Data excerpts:
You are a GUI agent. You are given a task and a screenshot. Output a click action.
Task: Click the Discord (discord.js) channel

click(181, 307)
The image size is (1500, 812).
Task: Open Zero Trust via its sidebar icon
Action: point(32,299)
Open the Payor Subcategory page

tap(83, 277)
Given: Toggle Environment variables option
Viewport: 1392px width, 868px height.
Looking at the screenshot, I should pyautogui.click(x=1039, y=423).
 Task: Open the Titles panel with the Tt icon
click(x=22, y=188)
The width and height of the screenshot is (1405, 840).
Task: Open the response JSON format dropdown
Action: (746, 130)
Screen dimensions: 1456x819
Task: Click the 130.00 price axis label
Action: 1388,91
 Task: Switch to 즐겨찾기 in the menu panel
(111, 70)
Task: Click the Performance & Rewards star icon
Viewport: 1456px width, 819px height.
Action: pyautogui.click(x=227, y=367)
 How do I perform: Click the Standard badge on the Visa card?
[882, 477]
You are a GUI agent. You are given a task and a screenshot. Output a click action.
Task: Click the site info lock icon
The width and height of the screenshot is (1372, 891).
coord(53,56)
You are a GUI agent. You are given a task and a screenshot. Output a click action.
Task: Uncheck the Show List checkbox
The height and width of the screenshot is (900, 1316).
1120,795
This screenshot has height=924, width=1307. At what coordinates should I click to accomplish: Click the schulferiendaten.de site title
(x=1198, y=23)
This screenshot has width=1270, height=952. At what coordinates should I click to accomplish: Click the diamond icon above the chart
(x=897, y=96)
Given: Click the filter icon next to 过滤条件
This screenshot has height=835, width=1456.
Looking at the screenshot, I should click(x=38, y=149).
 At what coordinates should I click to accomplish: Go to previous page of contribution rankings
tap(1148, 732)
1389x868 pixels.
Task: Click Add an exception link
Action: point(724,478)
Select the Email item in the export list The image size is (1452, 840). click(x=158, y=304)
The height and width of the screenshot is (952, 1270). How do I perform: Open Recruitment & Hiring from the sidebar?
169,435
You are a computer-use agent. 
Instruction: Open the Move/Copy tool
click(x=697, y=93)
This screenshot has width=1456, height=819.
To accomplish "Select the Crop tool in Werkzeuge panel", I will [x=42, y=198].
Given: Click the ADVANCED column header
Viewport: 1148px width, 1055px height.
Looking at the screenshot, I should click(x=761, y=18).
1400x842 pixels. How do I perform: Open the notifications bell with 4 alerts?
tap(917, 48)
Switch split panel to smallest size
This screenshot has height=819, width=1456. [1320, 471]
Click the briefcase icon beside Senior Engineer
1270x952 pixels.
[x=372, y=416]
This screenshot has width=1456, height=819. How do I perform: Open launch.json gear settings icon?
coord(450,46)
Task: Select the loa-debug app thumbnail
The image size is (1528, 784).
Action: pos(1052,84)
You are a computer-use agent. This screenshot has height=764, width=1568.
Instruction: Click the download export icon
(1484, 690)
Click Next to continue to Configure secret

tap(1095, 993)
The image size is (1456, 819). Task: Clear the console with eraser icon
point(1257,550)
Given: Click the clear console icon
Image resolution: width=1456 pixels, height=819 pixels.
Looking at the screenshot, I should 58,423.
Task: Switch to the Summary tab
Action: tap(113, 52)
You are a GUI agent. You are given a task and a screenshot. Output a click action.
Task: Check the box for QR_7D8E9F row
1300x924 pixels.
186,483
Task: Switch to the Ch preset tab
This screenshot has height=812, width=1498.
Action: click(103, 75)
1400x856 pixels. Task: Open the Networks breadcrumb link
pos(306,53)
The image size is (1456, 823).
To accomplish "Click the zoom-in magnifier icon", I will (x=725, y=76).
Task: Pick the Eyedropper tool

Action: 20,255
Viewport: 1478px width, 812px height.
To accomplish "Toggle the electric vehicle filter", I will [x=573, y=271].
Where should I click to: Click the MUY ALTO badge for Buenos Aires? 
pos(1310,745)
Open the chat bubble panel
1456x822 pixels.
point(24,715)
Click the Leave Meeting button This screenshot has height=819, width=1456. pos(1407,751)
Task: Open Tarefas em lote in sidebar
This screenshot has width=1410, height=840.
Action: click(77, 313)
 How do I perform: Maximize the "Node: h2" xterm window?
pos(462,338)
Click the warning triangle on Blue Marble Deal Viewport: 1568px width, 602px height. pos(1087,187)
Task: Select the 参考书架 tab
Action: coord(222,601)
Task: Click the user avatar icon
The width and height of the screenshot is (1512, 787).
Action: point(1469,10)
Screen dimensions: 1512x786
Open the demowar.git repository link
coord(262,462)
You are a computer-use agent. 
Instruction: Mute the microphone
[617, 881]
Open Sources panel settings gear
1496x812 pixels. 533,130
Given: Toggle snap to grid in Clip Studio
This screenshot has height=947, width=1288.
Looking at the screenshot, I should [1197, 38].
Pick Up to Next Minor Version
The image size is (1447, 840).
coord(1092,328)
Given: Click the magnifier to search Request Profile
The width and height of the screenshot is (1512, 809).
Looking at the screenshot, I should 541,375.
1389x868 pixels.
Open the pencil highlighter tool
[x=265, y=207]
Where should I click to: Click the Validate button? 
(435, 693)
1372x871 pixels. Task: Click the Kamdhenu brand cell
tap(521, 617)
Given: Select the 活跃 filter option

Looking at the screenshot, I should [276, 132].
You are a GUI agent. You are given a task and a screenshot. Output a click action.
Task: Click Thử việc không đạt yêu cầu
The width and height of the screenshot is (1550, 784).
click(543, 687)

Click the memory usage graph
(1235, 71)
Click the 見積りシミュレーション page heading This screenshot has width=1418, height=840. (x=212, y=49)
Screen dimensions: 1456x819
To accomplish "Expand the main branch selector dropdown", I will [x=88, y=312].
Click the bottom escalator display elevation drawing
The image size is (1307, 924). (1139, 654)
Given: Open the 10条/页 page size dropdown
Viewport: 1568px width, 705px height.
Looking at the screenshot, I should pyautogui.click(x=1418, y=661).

WHAT TO PRODUCE
Transcribe the records above exactly as they appear.

TASK SOLUTION
You are a GUI agent. You are given a task and a screenshot. Output a click action.
Task: Click the Discord (discord.js) channel

click(181, 307)
The image size is (1500, 812).
Task: Open Zero Trust via its sidebar icon
Action: point(32,299)
Open the Payor Subcategory page

tap(83, 277)
Given: Toggle Environment variables option
Viewport: 1392px width, 868px height.
Looking at the screenshot, I should pyautogui.click(x=1039, y=423).
 Task: Open the Titles panel with the Tt icon
click(x=22, y=188)
The width and height of the screenshot is (1405, 840).
Task: Open the response JSON format dropdown
Action: (746, 130)
Screen dimensions: 1456x819
Task: Click the 130.00 price axis label
Action: 1388,91
 Task: Switch to 즐겨찾기 in the menu panel
(111, 70)
Task: Click the Performance & Rewards star icon
Viewport: 1456px width, 819px height.
Action: pyautogui.click(x=227, y=367)
 How do I perform: Click the Standard badge on the Visa card?
[882, 477]
You are a GUI agent. You are given a task and a screenshot. Output a click action.
Task: Click the site info lock icon
The width and height of the screenshot is (1372, 891).
coord(53,56)
You are a GUI agent. You are given a task and a screenshot. Output a click action.
Task: Uncheck the Show List checkbox
The height and width of the screenshot is (900, 1316).
1120,795
This screenshot has height=924, width=1307. At what coordinates should I click to accomplish: Click the schulferiendaten.de site title
(x=1198, y=23)
This screenshot has width=1270, height=952. At what coordinates should I click to accomplish: Click the diamond icon above the chart
(x=897, y=96)
Given: Click the filter icon next to 过滤条件
This screenshot has height=835, width=1456.
Looking at the screenshot, I should click(x=38, y=149).
 At what coordinates should I click to accomplish: Go to previous page of contribution rankings
tap(1148, 732)
1389x868 pixels.
Task: Click Add an exception link
Action: point(724,478)
Select the Email item in the export list The image size is (1452, 840). click(x=158, y=304)
The height and width of the screenshot is (952, 1270). How do I perform: Open Recruitment & Hiring from the sidebar?
169,435
You are a computer-use agent. 
Instruction: Open the Move/Copy tool
click(x=697, y=93)
This screenshot has width=1456, height=819.
To accomplish "Select the Crop tool in Werkzeuge panel", I will [x=42, y=198].
Given: Click the ADVANCED column header
Viewport: 1148px width, 1055px height.
Looking at the screenshot, I should click(x=761, y=18).
1400x842 pixels. How do I perform: Open the notifications bell with 4 alerts?
tap(917, 48)
Switch split panel to smallest size
This screenshot has height=819, width=1456. [1320, 471]
Click the briefcase icon beside Senior Engineer
1270x952 pixels.
[x=372, y=416]
This screenshot has width=1456, height=819. How do I perform: Open launch.json gear settings icon?
coord(450,46)
Task: Select the loa-debug app thumbnail
The image size is (1528, 784).
Action: pos(1052,84)
You are a computer-use agent. This screenshot has height=764, width=1568.
Instruction: Click the download export icon
(1484, 690)
Click Next to continue to Configure secret

tap(1095, 993)
The image size is (1456, 819). Task: Clear the console with eraser icon
point(1257,550)
Given: Click the clear console icon
Image resolution: width=1456 pixels, height=819 pixels.
Looking at the screenshot, I should 58,423.
Task: Switch to the Summary tab
Action: tap(113, 52)
You are a GUI agent. You are given a task and a screenshot. Output a click action.
Task: Check the box for QR_7D8E9F row
1300x924 pixels.
186,483
Task: Switch to the Ch preset tab
This screenshot has height=812, width=1498.
Action: click(103, 75)
1400x856 pixels. Task: Open the Networks breadcrumb link
pos(306,53)
The image size is (1456, 823).
To accomplish "Click the zoom-in magnifier icon", I will (x=725, y=76).
Task: Pick the Eyedropper tool

Action: 20,255
Viewport: 1478px width, 812px height.
To accomplish "Toggle the electric vehicle filter", I will [x=573, y=271].
Where should I click to: Click the MUY ALTO badge for Buenos Aires? 
pos(1310,745)
Open the chat bubble panel
1456x822 pixels.
point(24,715)
Click the Leave Meeting button This screenshot has height=819, width=1456. pos(1407,751)
Task: Open Tarefas em lote in sidebar
This screenshot has width=1410, height=840.
Action: click(77, 313)
 How do I perform: Maximize the "Node: h2" xterm window?
pos(462,338)
Click the warning triangle on Blue Marble Deal Viewport: 1568px width, 602px height. pos(1087,187)
Task: Select the 参考书架 tab
Action: coord(222,601)
Task: Click the user avatar icon
The width and height of the screenshot is (1512, 787).
Action: point(1469,10)
Screen dimensions: 1512x786
Open the demowar.git repository link
coord(262,462)
You are a computer-use agent. 
Instruction: Mute the microphone
[617, 881]
Open Sources panel settings gear
1496x812 pixels. 533,130
Given: Toggle snap to grid in Clip Studio
This screenshot has height=947, width=1288.
Looking at the screenshot, I should [1197, 38].
Pick Up to Next Minor Version
The image size is (1447, 840).
coord(1092,328)
Given: Click the magnifier to search Request Profile
The width and height of the screenshot is (1512, 809).
Looking at the screenshot, I should 541,375.
1389x868 pixels.
Open the pencil highlighter tool
[x=265, y=207]
Where should I click to: Click the Validate button? 
(435, 693)
1372x871 pixels. Task: Click the Kamdhenu brand cell
tap(521, 617)
Given: Select the 活跃 filter option

Looking at the screenshot, I should [276, 132].
You are a GUI agent. You are given a task and a screenshot. Output a click action.
Task: Click Thử việc không đạt yêu cầu
The width and height of the screenshot is (1550, 784).
click(543, 687)

Click the memory usage graph
(1235, 71)
Click the 見積りシミュレーション page heading This screenshot has width=1418, height=840. (x=212, y=49)
Screen dimensions: 1456x819
To accomplish "Expand the main branch selector dropdown", I will [x=88, y=312].
Click the bottom escalator display elevation drawing
The image size is (1307, 924). (1139, 654)
Given: Open the 10条/页 page size dropdown
Viewport: 1568px width, 705px height.
Looking at the screenshot, I should pyautogui.click(x=1418, y=661).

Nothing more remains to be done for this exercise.